Joseph Murray died Monday at age 93. Murray was a pioneering surgeon who performed the first successful kidney transplant in 1954, between identical twins. It was a decade later, in the mid-1960s, that organ transplants began to help more than a select few patients, however. It took that long for Dr. Murray and his collaborators to overcome the body’s immune response, which leads to transplant rejection. Only then was it possible for an organ to be transplanted into a recipient from an unrelated donor.
In the widespread media coverage of his death, there was a notable absence. What basic research led to the immunosuppressive drugs Murray needed for successful transplants? Who did the work?
Looming large in the answers to both questions is George Snell, an immunologist who worked at The Jackson Laboratory for decades, starting in 1935. Snell is credited with essentially creating a field of study, immunogenetics. He also identified the genes that comprise the major histocompatibility complex (MHC), which mediates the immune response to foreign proteins, which of course are present on a massive scale in transplanted tissue.
Snell worked with mice and transplanted tumor tissue, but his inquiry into the genetic basis of immune response to foreign tissue revealed a common mechanism between mice and humans. His contributions to science and medicine led to his receiving the 1980 Nobel Prize in Physiology or Medicine, which he shared with two fellow immunology pioneers.

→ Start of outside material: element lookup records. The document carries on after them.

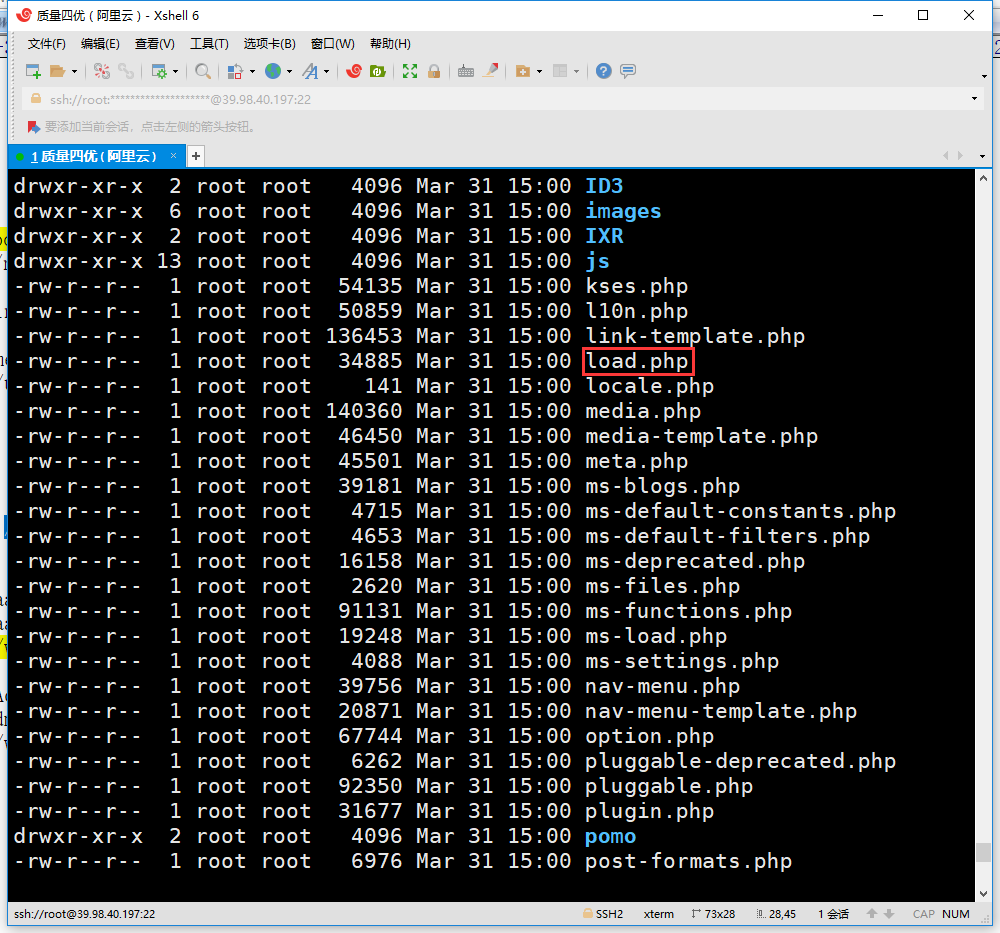This screenshot has width=1000, height=933.
Task: Select the 质量四优 (阿里云) session tab
Action: pos(93,156)
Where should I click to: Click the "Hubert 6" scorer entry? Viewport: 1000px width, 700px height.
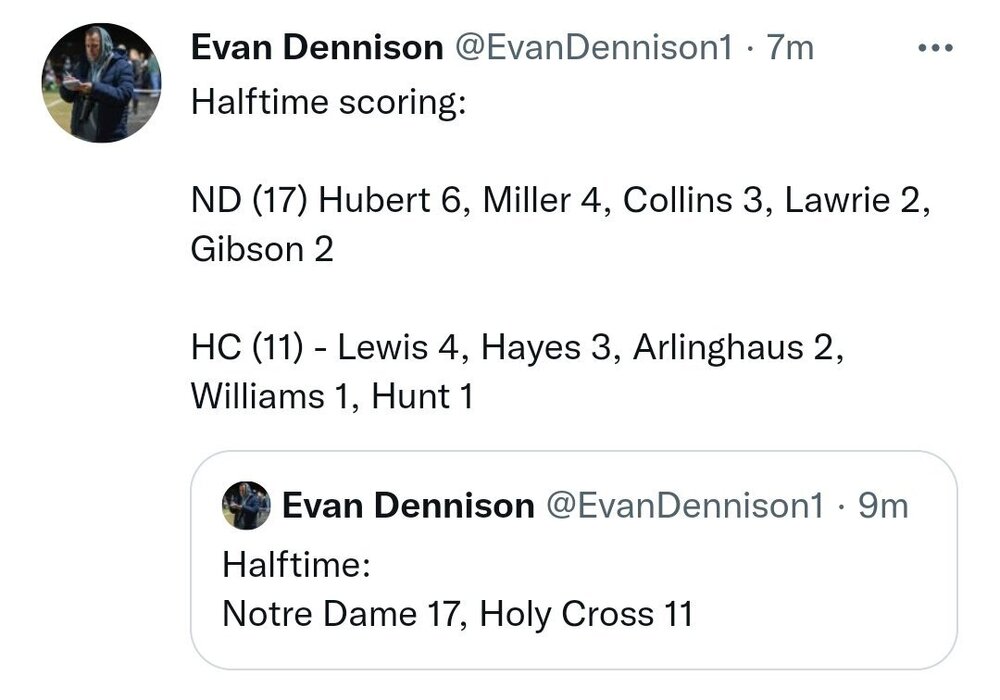click(390, 200)
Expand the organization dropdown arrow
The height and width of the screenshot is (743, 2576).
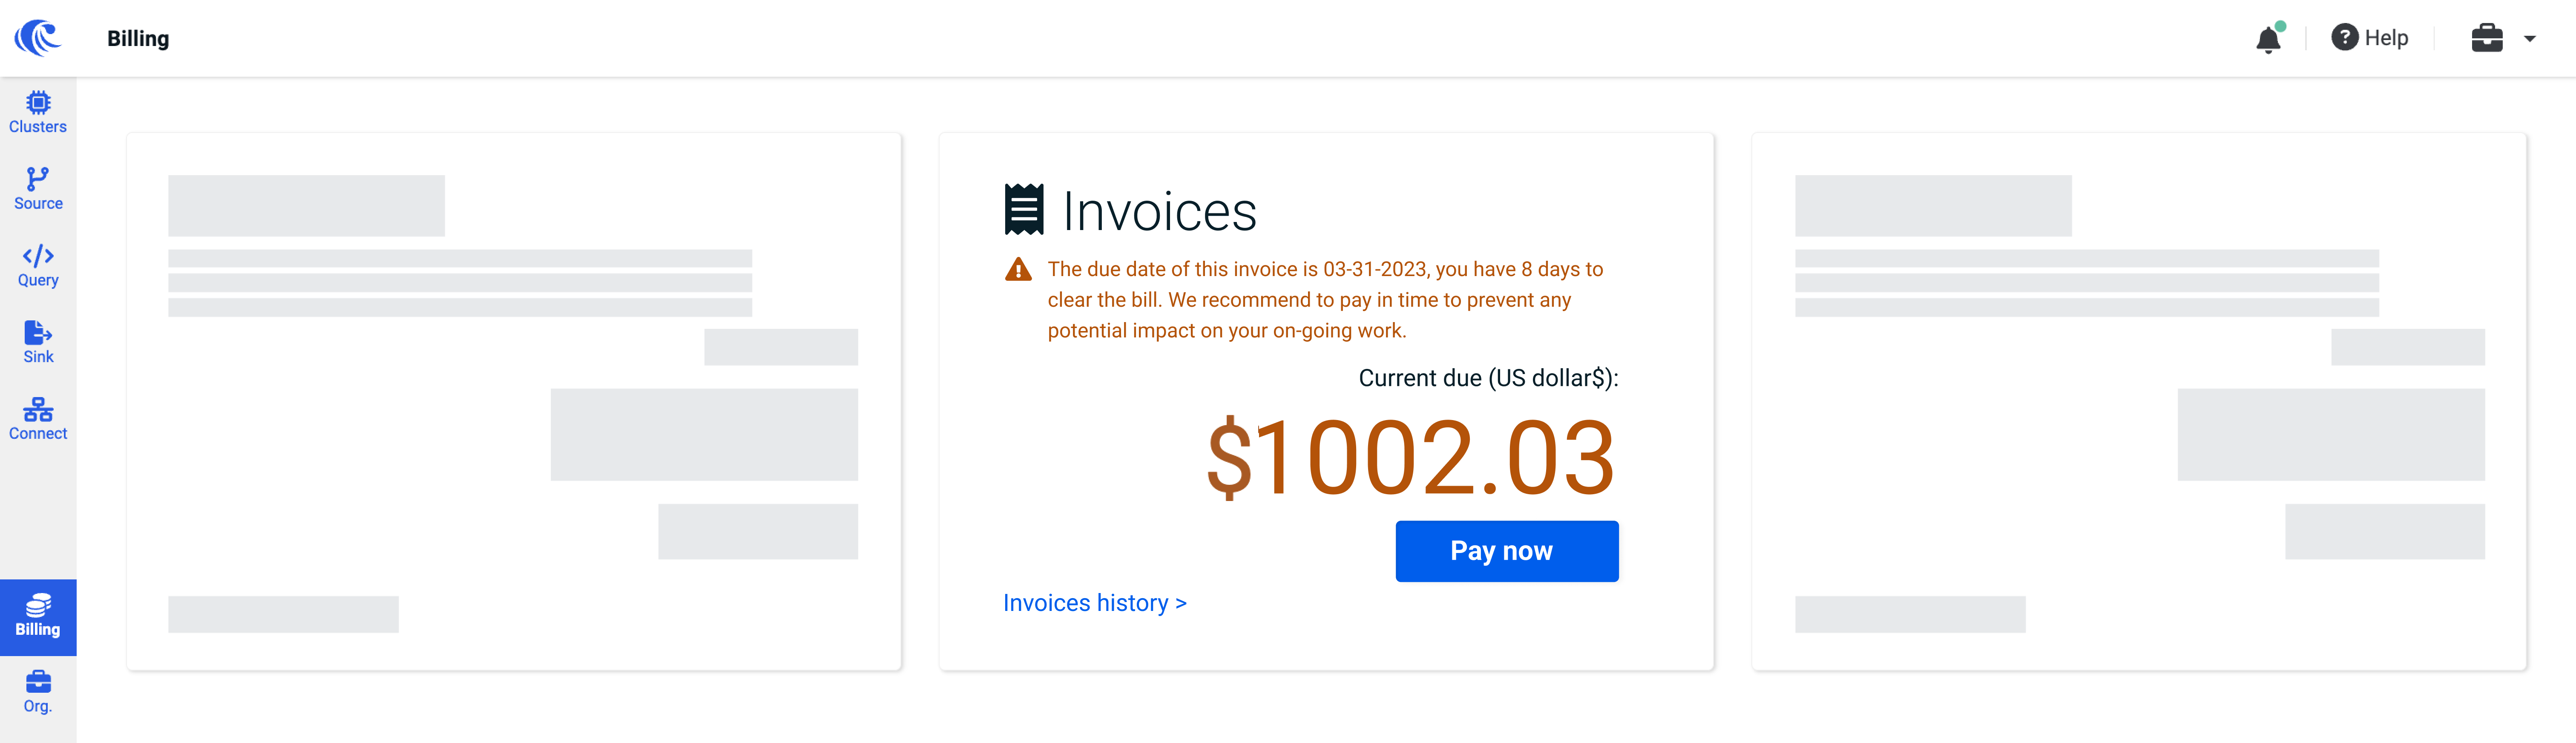pyautogui.click(x=2529, y=39)
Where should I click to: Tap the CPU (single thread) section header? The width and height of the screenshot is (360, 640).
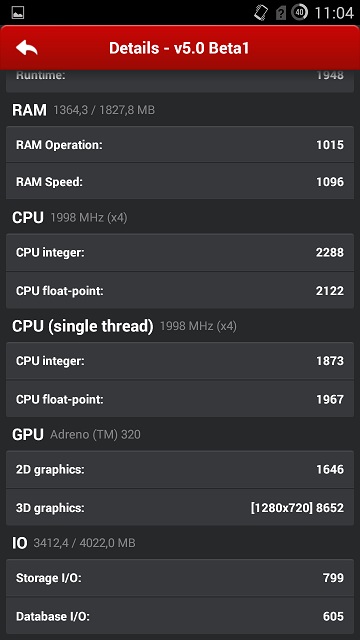pyautogui.click(x=124, y=326)
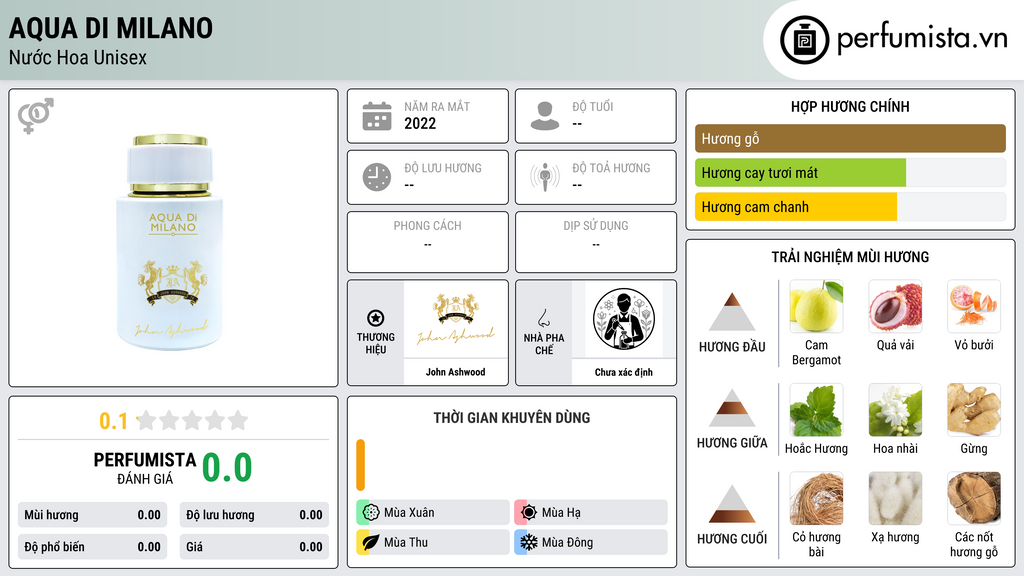Click the clock icon for Độ lưu hương
Viewport: 1024px width, 576px height.
click(377, 177)
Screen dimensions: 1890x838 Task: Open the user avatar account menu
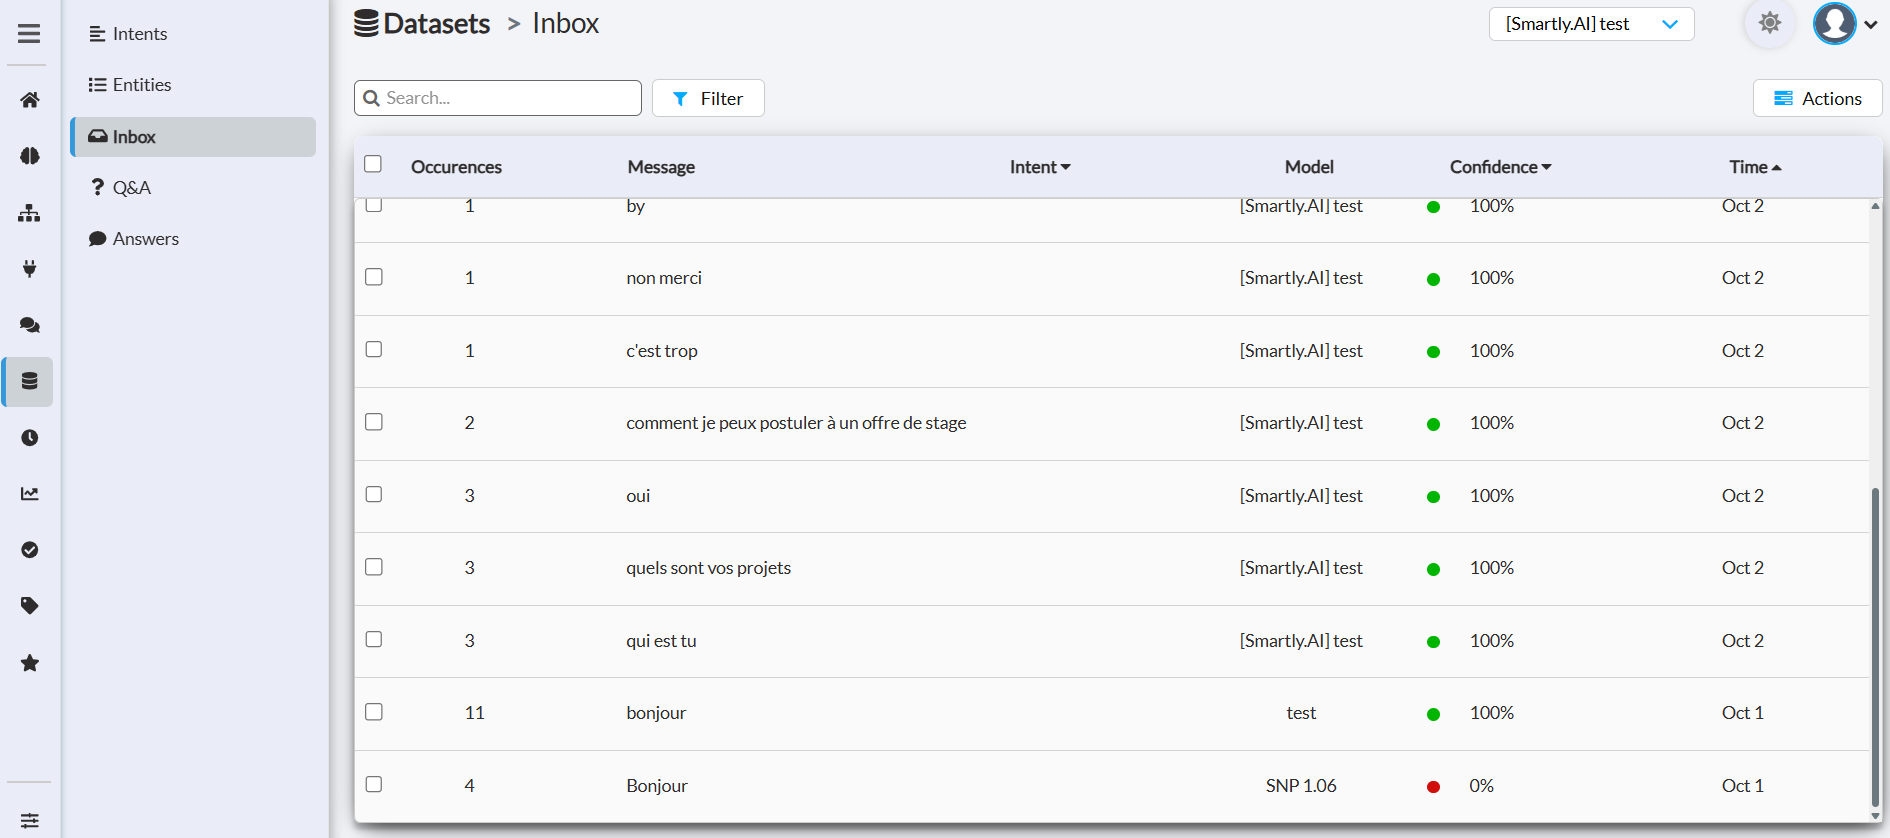[1845, 24]
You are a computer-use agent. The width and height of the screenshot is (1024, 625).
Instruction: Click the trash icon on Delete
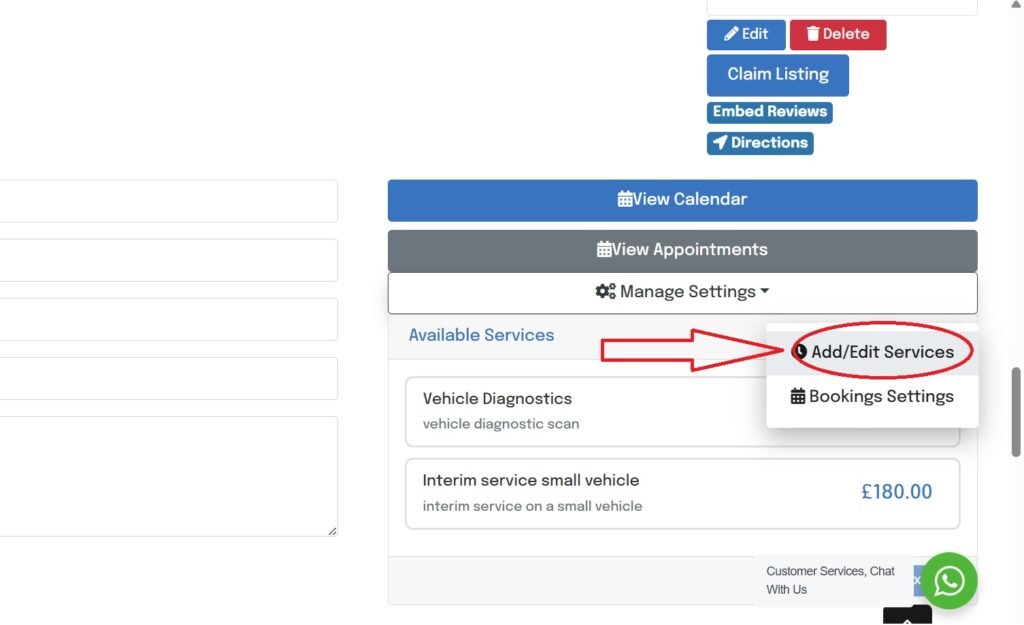(811, 34)
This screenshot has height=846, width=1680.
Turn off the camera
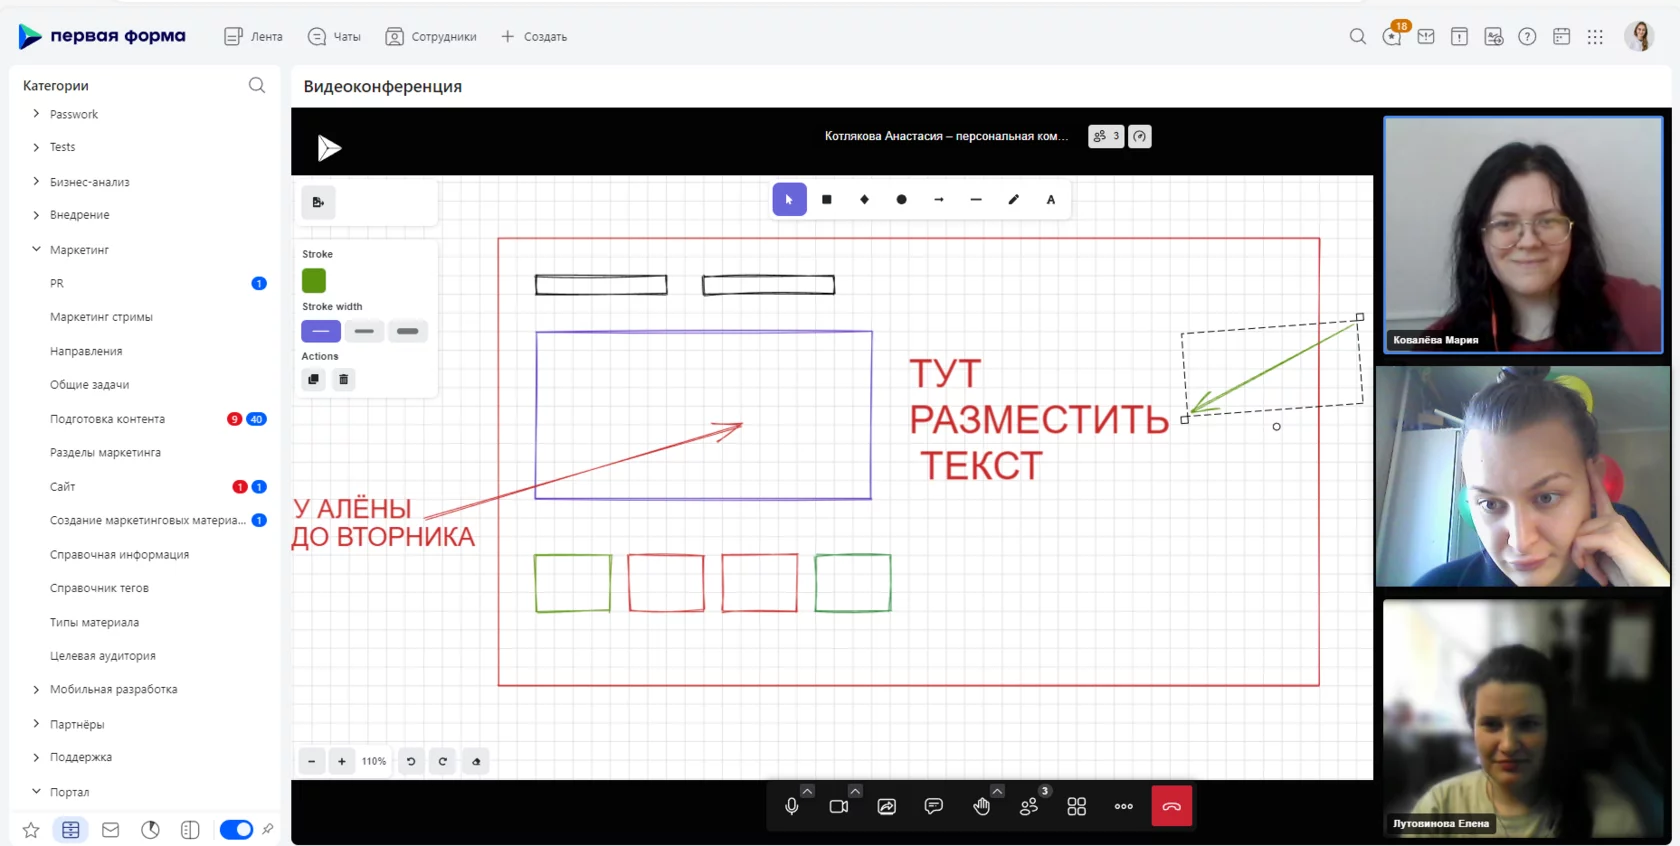838,806
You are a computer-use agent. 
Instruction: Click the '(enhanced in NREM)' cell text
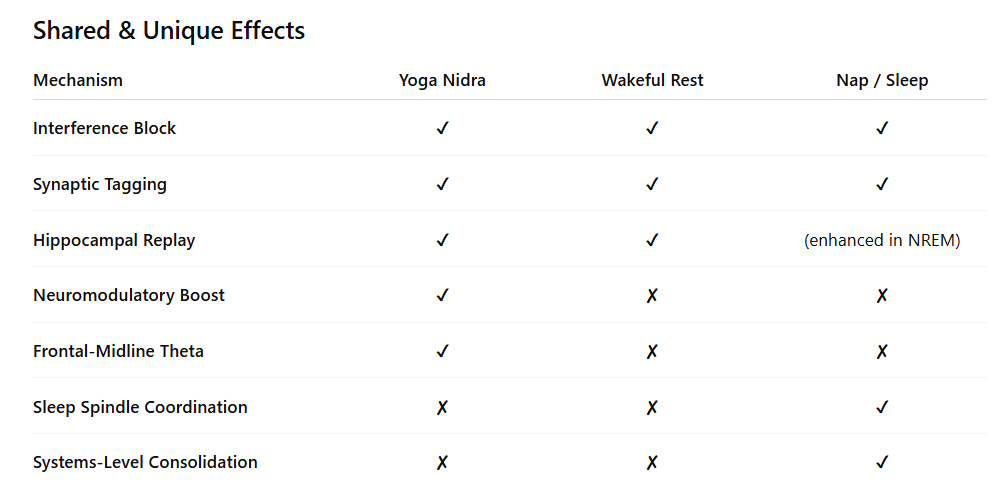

Snell did much of his most important work before 1950, well before Murray performed his first kidney transplant. The gulf between basic science and medicine was large, however, and the application of the knowledge—in this case through Murray’s skilled surgeon’s hands—lagged far behind. What he knew about Snell’s contributions one can only speculate, but it’s probable that the development of Imuran, the immunosuppressive drug tailored by Murray for transplants, would have been greatly accelerated if the two had been in contact. Unfortunately, however, Snell and Murray didn't connect, and the recent passing of the man who applied the knowledge was feted with no mention of those who teased out the workings of the immune system.
The Murray and Snell story illustrates a disconnect between basic science and applied medicine that is longstanding and usually exacerbates the painfully slow and convoluted progression from important discovery to practical clinical use. There are other valid causes, of course, with ensuring patient safety topping the list. But it also speaks to the different perspectives, goals, work styles, and even locations of basic and translational research. The handoff points are rarely clear.
As far as I can tell, the disconnect persists, even in genomics. Moving genomics research into the clinic is far from easy, and much remains in flux. Lisa Lee, executive director of the Presidential Commission for the Study of Bioethical Issues, characterizes it in a recent New York Genome Center blog post as “a period of intense transition with respect to integrating whole-genome sequencing into clinical care.” During this time of transition, we need to work to integrate findings from basic genome research data with human patient care in a coherent way.
That’s one reason I’m excited about the potential for the new genomic medicine institute that The Jackson Laboratory has established in Connecticut, which I mentioned in my previous post. I admit I’m cheering for the home team here, but I think JAX Genomic Medicine presents a tremendous opportunity to develop a better continuum between the basic mammalian genetics/genomics findings for which the Laboratory is known and clinical progress in Connecticut. It’s an exciting time of “intense transition,” but could it also be a time of transition away from the twisty old basic-to-translational-research-to-patient benefit pathway? It will be interesting to see how JAX Genomic Medicine and others contribute.